擁壁に対する地盤補強について(クボタダグパイル)

先月号で紹介しました法改正の影響でしょうか、擁壁に対する地盤補強についての問い合わせが増えております。

2mを超える擁壁では、期待される支持力は、10t/㎡以上となることが多いです。この支持力に満たない地盤の場合は、地盤補強が必要となるわけです。補強工事として、表層改良工事を実施し、確認検査を平板載荷で行うというパターンもありますが、10t/㎡以上の支持力を表層改良工事で発生させるのは、なかなか難しい技術であり、深部の地盤の支持力が低い場合には危険なことにもなります。

比較的設計頻度の多いのは、柱状改良工事ですが、擁壁下部全体を施工することとなり、費用も工期も影響が大きいです。
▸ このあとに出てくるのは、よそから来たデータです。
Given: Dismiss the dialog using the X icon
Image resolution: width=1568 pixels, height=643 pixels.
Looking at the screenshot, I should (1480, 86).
支持層が手頃な深さにあれば、鋼管杭での施工も可能ですが、1本当りの支持力が小さく、本数が多くなってしまいます。

そこで、1本当りの支持力を10t位とれる認定の鋼管杭が注目されてきました。しかし、認定杭は、限定され価格が高く、状況によっては、ボーリング調査が必要になります。なかなか取っ付きにくいところがありました。美装で紹介したい工法は、クボタの工法でダグパイルという工法です。現在、実績を積んでおりますが、材料も普通の鋼管ではなく、施工もオリジナリティがあります。

なんといっても、価格が安く押えられるのがメリットです。今後、実施例をご紹介していきたいと思います。